2018 singing voice synthesizer

Vocaloid 5 (Note: Japanese: ＶＯＣＡＬＯＩＤ５. (while Yamaha uses the latin alphabet to write the official name, it unofficially uses "ボーカロイド" (Bōkaroido) in katakana within its documentation and press releases in Japanese).) is a singing vocal synthesizer and successor to Vocaloid 4 in the Vocaloid series. It was succeeded by Vocaloid 6.

== History ==
On July 2, 2018, Yamaha announced that both the official Vocaloid website and shop would be temporarily shut down for maintenance on July 12, 2018, with several Vocaloid products scheduled for discontinuation. On the day of the maintenance, information on upcoming non-Yamaha vocal Haruno Sora was leaked through a preorder listing; the package was listed as an add-on for the then-unannounced Vocaloid 5. Several hours later, once the maintenance had been completed, Yamaha relaunched the Vocaloid website, officially revealing and releasing Vocaloid 5 at the same time.

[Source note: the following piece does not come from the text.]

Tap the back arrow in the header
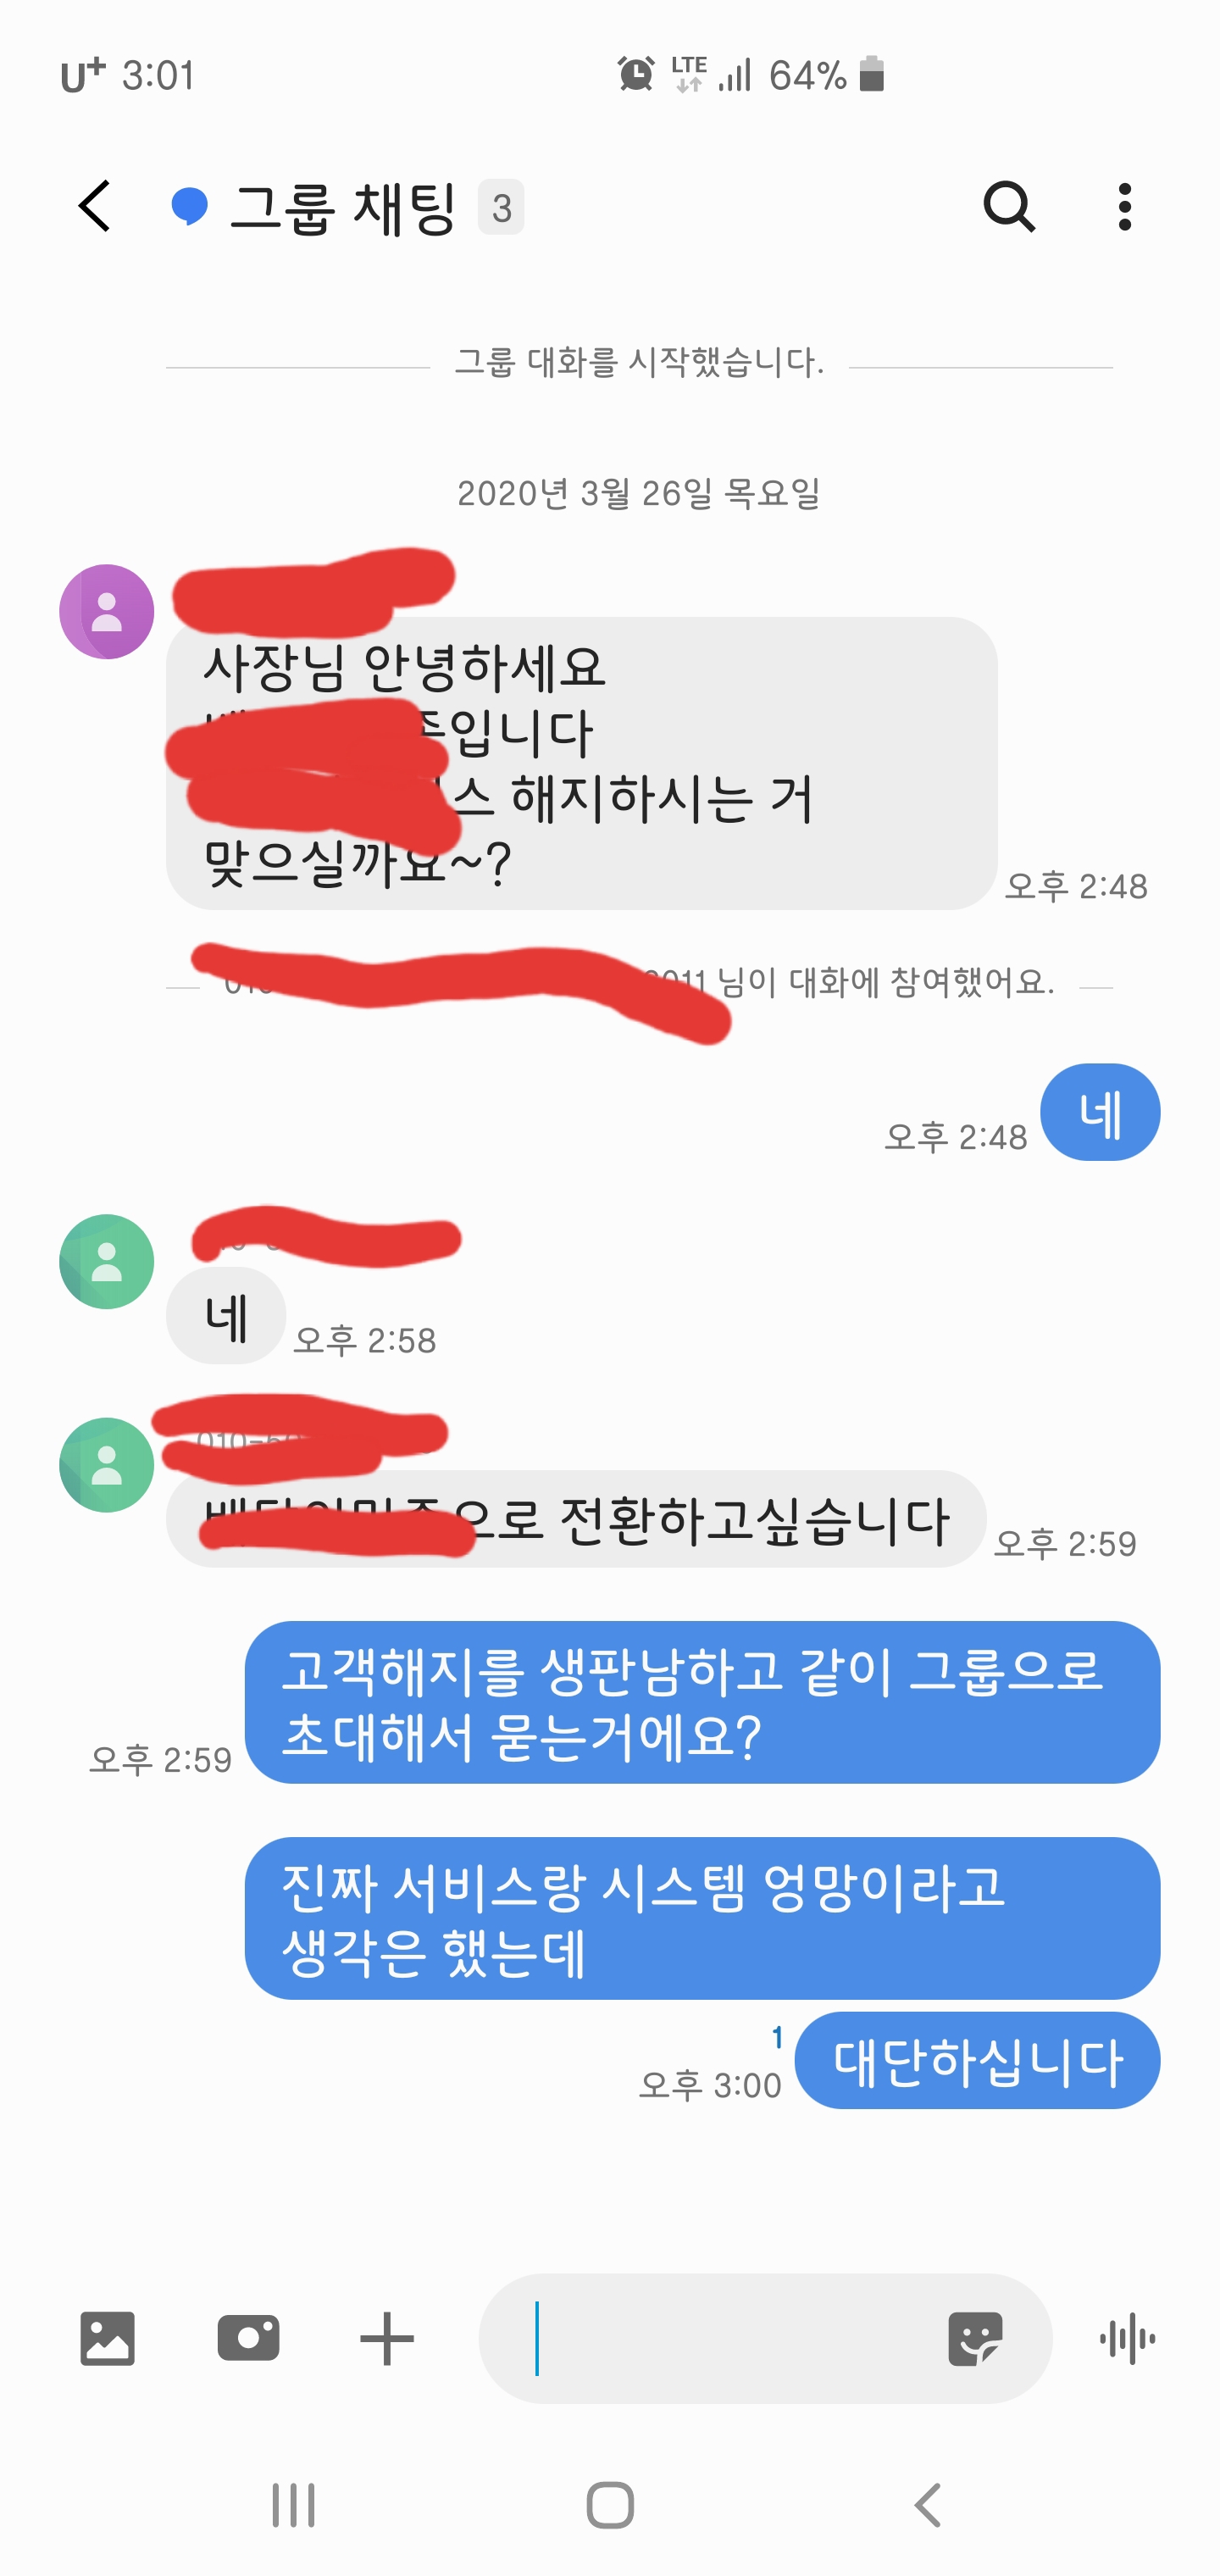Image resolution: width=1220 pixels, height=2576 pixels. 95,207
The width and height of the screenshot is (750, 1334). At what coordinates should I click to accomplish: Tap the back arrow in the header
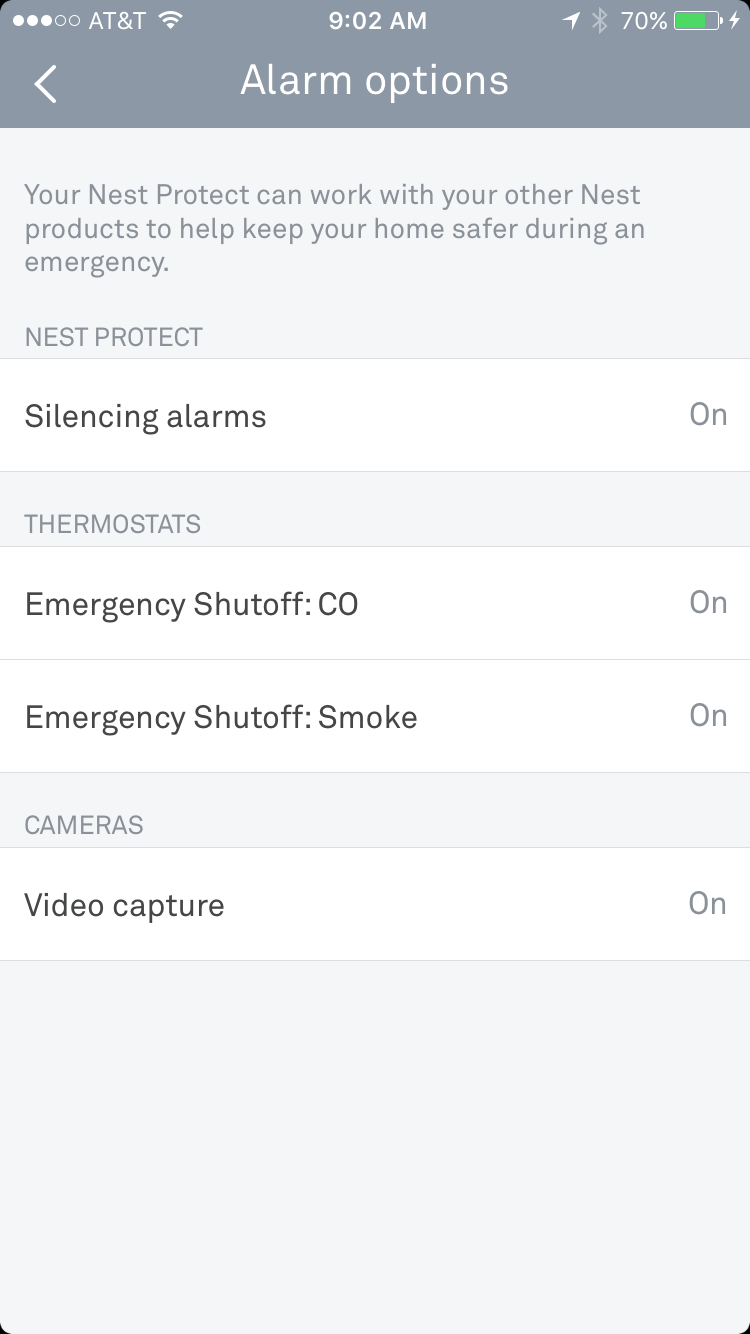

Vocaloid 5 features a redesigned interface that has been described as "significantly more modern" than that of previous versions. It is the first release of Vocaloid to be exclusively sold as a bundle; all purchases include four default voicebanks - Amy, Chris, Kaori, and Ken. These voicebanks share a wide variety of preset audio samples, vocal samples, and singing styles, in both English and Japanese. Vocaloid 5 also offers finer control over many vocal functions; it includes several audio effects, editors, and parameters to manipulate output in ways that traditionally required the use of additional programs.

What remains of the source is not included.